Top of Data listing

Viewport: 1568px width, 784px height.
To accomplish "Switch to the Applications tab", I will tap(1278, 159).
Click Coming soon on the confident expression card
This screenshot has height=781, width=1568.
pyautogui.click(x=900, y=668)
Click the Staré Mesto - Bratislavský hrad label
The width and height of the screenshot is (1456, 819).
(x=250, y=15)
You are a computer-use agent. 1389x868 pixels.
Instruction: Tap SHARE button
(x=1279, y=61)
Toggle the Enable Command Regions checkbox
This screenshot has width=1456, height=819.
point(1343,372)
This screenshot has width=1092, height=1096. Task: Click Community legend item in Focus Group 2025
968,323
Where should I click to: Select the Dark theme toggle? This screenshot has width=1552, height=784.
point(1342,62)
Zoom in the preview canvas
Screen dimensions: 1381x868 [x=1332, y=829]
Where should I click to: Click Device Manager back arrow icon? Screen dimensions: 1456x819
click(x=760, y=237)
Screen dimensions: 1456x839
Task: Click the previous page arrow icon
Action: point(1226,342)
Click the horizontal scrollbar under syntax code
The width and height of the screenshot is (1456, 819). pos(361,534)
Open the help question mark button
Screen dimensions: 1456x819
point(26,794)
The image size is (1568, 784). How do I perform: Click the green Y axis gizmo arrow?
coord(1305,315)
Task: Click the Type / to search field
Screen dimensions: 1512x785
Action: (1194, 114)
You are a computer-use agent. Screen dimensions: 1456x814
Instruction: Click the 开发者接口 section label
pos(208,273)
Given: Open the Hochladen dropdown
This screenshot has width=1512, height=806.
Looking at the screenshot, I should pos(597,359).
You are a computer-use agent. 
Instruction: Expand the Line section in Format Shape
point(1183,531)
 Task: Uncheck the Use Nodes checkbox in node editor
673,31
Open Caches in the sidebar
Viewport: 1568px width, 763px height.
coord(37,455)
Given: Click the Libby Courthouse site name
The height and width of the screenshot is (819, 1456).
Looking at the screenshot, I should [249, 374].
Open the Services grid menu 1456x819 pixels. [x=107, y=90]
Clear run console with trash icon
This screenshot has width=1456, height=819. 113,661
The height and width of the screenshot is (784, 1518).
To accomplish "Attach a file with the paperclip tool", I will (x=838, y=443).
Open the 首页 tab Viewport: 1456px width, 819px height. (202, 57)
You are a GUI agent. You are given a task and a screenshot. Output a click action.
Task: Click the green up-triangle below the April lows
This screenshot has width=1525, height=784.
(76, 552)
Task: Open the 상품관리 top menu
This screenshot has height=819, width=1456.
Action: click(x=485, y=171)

Bottom of Data listing

Determine which lines above include the word "menu", and report those lines in full.

• **Answer box**:
Open the Services grid menu 1456x819 pixels. [x=107, y=90]
Task: Open the 상품관리 top menu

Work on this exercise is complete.